- **ASSIGNMENT**
When a line in the data below includes "element", pick it out and copy it.
• • • • • • •
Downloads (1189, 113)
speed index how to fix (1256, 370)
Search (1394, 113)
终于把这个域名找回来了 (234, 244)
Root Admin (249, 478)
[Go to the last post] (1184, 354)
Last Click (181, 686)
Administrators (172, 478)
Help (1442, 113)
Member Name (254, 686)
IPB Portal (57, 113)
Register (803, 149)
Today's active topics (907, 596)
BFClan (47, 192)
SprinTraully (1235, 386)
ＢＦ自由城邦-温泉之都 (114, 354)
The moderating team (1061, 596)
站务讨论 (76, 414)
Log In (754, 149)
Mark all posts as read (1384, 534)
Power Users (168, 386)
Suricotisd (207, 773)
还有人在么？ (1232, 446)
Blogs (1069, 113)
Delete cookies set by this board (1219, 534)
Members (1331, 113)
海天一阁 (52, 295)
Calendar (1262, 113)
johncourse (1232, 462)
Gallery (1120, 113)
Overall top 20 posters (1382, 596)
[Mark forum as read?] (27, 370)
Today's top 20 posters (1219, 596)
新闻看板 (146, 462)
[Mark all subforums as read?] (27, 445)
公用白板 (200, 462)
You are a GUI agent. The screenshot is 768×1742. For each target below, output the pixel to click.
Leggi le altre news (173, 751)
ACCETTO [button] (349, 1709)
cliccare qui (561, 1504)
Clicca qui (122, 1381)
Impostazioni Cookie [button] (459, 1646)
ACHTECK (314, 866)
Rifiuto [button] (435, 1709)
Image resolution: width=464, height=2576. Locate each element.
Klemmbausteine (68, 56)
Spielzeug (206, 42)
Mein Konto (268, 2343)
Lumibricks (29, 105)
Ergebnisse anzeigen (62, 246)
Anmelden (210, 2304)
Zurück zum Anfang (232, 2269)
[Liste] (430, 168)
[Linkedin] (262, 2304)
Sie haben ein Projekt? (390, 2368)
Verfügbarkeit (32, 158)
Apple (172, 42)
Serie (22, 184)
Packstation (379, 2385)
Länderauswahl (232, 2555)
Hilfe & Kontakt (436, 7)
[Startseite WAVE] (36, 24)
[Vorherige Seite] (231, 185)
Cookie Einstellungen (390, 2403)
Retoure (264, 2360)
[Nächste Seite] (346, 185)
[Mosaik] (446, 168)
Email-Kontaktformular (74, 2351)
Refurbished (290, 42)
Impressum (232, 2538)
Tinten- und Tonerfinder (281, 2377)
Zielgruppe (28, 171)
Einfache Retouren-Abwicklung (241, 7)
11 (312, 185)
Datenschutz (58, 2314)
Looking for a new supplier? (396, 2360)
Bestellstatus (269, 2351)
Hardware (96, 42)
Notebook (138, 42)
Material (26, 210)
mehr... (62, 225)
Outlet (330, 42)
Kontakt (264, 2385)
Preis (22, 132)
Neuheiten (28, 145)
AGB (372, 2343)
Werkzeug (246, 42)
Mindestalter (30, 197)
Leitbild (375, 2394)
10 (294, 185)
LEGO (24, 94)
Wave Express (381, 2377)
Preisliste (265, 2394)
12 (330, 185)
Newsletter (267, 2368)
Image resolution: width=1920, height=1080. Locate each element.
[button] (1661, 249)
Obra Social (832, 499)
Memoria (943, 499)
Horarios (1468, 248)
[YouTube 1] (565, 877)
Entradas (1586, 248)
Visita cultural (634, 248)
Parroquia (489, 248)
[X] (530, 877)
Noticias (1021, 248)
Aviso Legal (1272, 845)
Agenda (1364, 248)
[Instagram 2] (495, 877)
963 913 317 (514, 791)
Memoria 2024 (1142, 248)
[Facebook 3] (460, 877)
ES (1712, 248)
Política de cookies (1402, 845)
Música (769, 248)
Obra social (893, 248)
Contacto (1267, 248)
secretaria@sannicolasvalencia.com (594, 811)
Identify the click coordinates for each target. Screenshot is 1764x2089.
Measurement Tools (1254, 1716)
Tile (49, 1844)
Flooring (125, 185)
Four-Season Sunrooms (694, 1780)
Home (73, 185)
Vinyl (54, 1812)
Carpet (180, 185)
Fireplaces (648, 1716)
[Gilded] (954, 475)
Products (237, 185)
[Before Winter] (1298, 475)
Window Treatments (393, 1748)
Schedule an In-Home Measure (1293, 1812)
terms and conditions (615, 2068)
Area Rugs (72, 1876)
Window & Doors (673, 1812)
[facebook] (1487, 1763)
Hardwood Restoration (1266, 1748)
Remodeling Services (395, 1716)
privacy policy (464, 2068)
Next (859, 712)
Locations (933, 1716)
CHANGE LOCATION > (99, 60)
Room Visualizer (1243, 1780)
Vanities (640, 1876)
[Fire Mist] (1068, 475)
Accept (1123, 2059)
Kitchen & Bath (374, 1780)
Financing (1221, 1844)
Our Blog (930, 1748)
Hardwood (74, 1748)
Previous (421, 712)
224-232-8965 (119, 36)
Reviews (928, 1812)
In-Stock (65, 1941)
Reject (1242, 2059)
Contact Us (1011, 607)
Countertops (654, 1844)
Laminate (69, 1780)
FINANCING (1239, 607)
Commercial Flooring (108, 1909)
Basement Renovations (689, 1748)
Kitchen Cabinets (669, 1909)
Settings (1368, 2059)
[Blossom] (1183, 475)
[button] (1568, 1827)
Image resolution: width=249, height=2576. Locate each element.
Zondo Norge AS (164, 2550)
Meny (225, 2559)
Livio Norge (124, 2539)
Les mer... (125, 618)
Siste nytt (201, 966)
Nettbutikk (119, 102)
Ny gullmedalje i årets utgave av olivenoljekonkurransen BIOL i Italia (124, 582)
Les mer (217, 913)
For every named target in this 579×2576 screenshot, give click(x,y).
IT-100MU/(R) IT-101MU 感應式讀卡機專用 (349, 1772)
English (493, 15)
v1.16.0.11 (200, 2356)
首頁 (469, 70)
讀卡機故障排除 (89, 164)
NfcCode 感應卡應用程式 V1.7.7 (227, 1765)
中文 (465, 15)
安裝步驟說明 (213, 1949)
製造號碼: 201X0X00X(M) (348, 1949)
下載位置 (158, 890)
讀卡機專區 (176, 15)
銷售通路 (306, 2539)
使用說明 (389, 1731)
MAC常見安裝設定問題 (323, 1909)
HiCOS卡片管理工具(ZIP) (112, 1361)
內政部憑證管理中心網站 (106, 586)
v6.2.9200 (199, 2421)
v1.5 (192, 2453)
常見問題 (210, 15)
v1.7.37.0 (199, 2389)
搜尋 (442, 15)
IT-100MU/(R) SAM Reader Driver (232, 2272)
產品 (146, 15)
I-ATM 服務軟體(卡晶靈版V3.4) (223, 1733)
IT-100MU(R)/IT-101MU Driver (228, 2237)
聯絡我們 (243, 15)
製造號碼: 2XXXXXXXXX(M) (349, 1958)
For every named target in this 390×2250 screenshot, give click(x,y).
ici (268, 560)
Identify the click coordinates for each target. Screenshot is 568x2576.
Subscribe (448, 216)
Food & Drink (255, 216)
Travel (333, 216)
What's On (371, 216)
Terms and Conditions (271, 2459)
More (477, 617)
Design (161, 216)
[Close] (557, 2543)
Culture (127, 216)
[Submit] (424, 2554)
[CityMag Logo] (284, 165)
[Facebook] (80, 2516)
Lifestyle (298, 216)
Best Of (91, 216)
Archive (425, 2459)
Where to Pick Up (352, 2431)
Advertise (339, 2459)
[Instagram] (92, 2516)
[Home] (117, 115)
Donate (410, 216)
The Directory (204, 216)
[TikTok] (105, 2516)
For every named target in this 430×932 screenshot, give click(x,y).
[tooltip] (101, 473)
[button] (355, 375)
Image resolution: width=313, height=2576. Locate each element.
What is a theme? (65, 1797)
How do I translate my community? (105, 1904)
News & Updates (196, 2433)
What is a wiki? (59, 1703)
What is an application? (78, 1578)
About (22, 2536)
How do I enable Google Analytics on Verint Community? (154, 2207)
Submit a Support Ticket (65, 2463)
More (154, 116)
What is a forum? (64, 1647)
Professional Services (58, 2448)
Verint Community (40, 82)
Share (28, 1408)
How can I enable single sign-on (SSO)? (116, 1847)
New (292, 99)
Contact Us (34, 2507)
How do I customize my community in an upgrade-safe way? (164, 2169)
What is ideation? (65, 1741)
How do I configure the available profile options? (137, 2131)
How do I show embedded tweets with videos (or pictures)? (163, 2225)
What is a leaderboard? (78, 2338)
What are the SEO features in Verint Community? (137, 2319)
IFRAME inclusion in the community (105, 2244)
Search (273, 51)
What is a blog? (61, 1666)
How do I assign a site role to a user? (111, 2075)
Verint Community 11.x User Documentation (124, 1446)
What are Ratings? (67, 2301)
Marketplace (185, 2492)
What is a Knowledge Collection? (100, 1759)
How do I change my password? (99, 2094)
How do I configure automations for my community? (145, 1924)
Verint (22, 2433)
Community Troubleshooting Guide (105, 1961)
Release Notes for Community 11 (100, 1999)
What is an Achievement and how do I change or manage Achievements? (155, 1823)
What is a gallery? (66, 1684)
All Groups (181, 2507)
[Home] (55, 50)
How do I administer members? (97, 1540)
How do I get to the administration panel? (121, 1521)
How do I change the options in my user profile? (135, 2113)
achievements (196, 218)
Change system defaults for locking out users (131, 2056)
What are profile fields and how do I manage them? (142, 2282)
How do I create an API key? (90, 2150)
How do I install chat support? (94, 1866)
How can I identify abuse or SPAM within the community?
• • • • • • •
- **ANSWER BOX**
Image resolution: width=464, height=2576. Locate each element.
Image resolution: width=1920, height=1080. Locate each element.
Image resolution: width=249, height=2576. Locate each element.
Image resolution: width=313, height=2576. Locate each element.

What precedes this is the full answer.